REQUEST: Write out the rows below again, switching every "GUI agent" to "screen agent" and leaving everything else as it is.

SOURCE MATERIAL:

___

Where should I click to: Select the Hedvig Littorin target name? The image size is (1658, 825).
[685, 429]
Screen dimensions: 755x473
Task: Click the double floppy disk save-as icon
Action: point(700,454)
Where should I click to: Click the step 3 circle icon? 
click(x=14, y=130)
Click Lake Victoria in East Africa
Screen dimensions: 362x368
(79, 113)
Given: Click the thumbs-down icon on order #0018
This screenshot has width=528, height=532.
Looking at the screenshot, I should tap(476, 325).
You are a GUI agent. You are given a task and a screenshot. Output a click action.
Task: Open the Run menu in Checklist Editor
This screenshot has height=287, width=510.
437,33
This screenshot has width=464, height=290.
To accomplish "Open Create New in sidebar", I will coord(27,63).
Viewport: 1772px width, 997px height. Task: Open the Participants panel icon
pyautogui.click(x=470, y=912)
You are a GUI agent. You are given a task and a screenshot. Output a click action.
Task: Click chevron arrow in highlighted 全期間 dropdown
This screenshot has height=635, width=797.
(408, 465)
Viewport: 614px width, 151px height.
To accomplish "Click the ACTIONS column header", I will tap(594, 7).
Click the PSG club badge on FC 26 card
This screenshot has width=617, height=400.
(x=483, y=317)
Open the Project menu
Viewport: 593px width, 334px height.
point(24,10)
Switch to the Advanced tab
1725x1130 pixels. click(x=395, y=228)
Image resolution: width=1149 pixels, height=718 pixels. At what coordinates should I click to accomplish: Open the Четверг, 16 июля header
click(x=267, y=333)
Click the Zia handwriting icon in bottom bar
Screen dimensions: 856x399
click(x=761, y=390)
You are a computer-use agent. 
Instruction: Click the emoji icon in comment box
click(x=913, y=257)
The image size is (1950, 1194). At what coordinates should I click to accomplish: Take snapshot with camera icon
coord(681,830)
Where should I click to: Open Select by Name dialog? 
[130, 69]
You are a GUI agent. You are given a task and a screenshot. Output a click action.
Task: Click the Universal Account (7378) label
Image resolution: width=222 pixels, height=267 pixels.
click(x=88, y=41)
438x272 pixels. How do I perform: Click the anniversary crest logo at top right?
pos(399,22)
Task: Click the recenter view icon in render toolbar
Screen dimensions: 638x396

___

SOLUTION:
Where should I click to: Select the Hedvig Littorin target name? The image size is (1658, 825).
[685, 429]
Screen dimensions: 755x473
Task: Click the double floppy disk save-as icon
Action: point(700,454)
Where should I click to: Click the step 3 circle icon? 
click(x=14, y=130)
Click Lake Victoria in East Africa
Screen dimensions: 362x368
(79, 113)
Given: Click the thumbs-down icon on order #0018
This screenshot has width=528, height=532.
Looking at the screenshot, I should tap(476, 325).
You are a screen agent. You are given a task and a screenshot. Output a click action.
Task: Open the Run menu in Checklist Editor
This screenshot has height=287, width=510.
437,33
This screenshot has width=464, height=290.
To accomplish "Open Create New in sidebar", I will coord(27,63).
Viewport: 1772px width, 997px height. Task: Open the Participants panel icon
pyautogui.click(x=470, y=912)
You are a screen agent. You are given a task and a screenshot. Output a click action.
Task: Click chevron arrow in highlighted 全期間 dropdown
This screenshot has height=635, width=797.
(408, 465)
Viewport: 614px width, 151px height.
To accomplish "Click the ACTIONS column header", I will tap(594, 7).
Click the PSG club badge on FC 26 card
This screenshot has width=617, height=400.
(x=483, y=317)
Open the Project menu
Viewport: 593px width, 334px height.
point(24,10)
Switch to the Advanced tab
1725x1130 pixels. click(x=395, y=228)
Image resolution: width=1149 pixels, height=718 pixels. At what coordinates should I click to accomplish: Open the Четверг, 16 июля header
click(x=267, y=333)
Click the Zia handwriting icon in bottom bar
Screen dimensions: 856x399
click(x=761, y=390)
You are a computer-use agent. 
Instruction: Click the emoji icon in comment box
click(x=913, y=257)
The image size is (1950, 1194). At what coordinates should I click to accomplish: Take snapshot with camera icon
coord(681,830)
Where should I click to: Open Select by Name dialog? 
[130, 69]
You are a screen agent. You are given a task and a screenshot. Output a click action.
Task: Click the Universal Account (7378) label
Image resolution: width=222 pixels, height=267 pixels.
click(x=88, y=41)
438x272 pixels. How do I perform: Click the anniversary crest logo at top right?
pos(399,22)
Task: Click the recenter view icon in render toolbar
Screen dimensions: 638x396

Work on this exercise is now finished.